Beata, merci de te joindre à nous. Parle nous de The Big Bang Theory, du rasoir d’Ockham et du chat de Schrödinger. J’espère que je dis ça correctement. Commençons par le rasoir d’Ockham. Et tu dis qu’il y a cinq choses, qui, si je paraphrase la théorie du rasoir d’Ockham, expliquent de manière évidente ce qui se passe sur le marché de l’habitation en ce moment.
Oui. Essentiellement, l’explication la plus simple, demandant le moins d’hypothèses, est habituellement la bonne explication. Et là où je voulais en venir, c’est que nous avons eu un choc des taux d’intérêt à la baisse. Ça a fait baisser les taux hypothécaires d’environ 165 points de base. Il n’est pas surprenant que la demande soit très forte.
L’autre facteur, c’est que nous ne pensons pas que ce soit purement spéculatif, parce que cela se produit à l’échelle nationale. Généralement, quand nous avons vu ça par le passé, c’était dans les grandes agglomérations urbaines, comme Toronto et Vancouver. Ce n’est pas le cas.
Nous observons des hausses de prix plus fortes à l’extérieur de ces marchés. Et la Banque du Canada l’a également confirmé. Nous observons aussi un phénomène mondial... En Australie, en Nouvelle-Zélande et aux États-Unis. Nous n’avons donc pas besoin d’être trop créatifs quant à la source de la demande. Et c’est un argument pour être prudent en superposant les structures fiscales et les règles macroprudentielles, car nous savons très clairement que la source est un choc des taux d’intérêt.
Je veux parler des conséquences imprévues, car tu les soulignes. Tu as aussi mentionné deux ou trois autres choses qui, selon moi, sont intéressantes : tu dis que c’est en raison des taux. Que c’est partout au Canada. Que c’est partout dans le monde. Mais il y a tout simplement plus de choix, car avant la pandémie, il fallait vivre près du lieu de travail, et, avec la pandémie, ce n’est plus nécessaire.
En effet. Donc, avec la baisse des taux d’intérêt, si vous étiez un ménage à deux revenus gagnant 200 000 $, ça vous a donné 60 000 $ de plus pour acheter une maison.

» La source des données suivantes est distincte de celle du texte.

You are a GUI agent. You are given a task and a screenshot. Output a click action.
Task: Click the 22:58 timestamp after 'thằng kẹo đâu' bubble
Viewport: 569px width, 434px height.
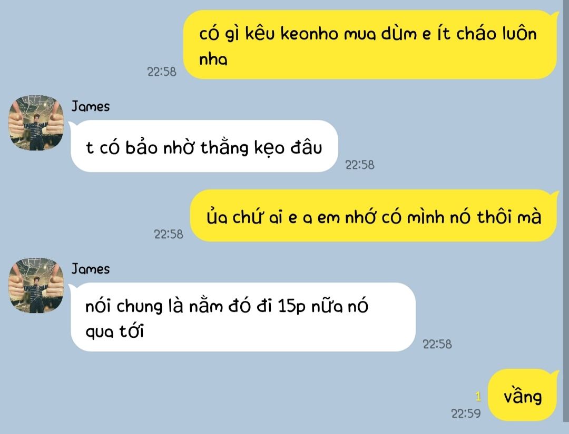click(x=360, y=165)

Ça élargit automatiquement votre sélection. Et ça s’est amplifié parce que vous n’avez plus à habiter à une trentaine de minutes de votre employeur.
Prenons l’exemple du marché de Kitchener-Waterloo par rapport à celui de Toronto. C’est un trajet d’une heure sans circulation, mais il y a un écart de prix d’environ un quart de million de dollars entre ces maisons.

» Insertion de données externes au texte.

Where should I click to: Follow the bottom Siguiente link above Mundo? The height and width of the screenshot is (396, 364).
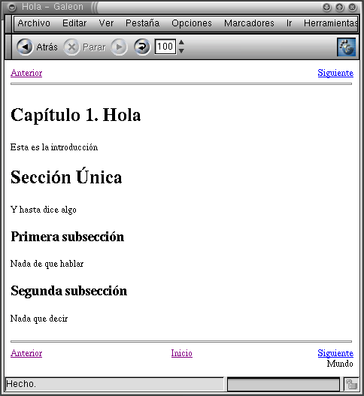point(335,353)
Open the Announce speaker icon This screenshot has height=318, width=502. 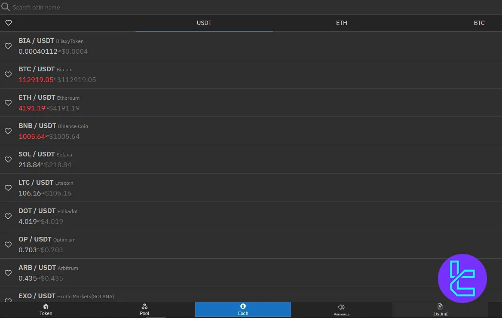coord(341,307)
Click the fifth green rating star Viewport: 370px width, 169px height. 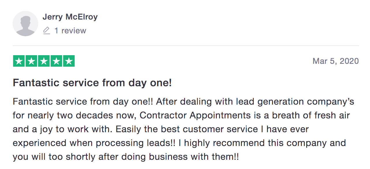[69, 61]
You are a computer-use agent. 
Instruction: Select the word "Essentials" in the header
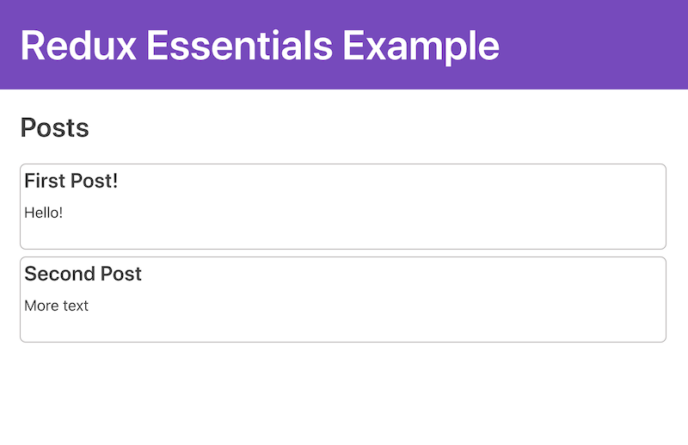tap(235, 45)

Non seulement vous bénéficiez des taux d’intérêt plus bas, mais maintenant, vous pouvez vous éloigner. C’est pourquoi la hausse des prix ne se limite pas aux marchés des grandes agglomérations urbaines. En fait, elle est inférieure à celle des banlieues. Et tout le monde s’est en quelque sorte éloigné.
Quand on parle de réglementer ou de modifier ce marché, est-ce parce que nous sommes contre l’achat d’une propriété? Aucunement! Ce qui nous inquiéterait, c’est si le marché devenait spéculatif. C’est un problème plus important comportant un risque financier. Mais en ce moment, les causes de la hausse sont un intérêt élevé pour l’achat d’une propriété et un comportement relativement rationnel.
Et tu parles aussi du fait que nous avons déjà mis en place des mesures de protection, pour ainsi dire. Les taxes foncières... J’ai été surprise en lisant ton rapport. Nous en payons plus comparativement au reste du monde.
[RIRES] Oui. Il y a un tableau dans le rapport qui présente les taxes foncières comme une part de l’ensemble des impôts perçus et une part du produit intérieur brut. Ainsi, si on compare le Canada à d’autres pays... L’Australie, la Nouvelle-Zélande, la France, ou ailleurs... nous payons plus cher. Nous sommes comparables aux États-Unis et au Royaume-Uni.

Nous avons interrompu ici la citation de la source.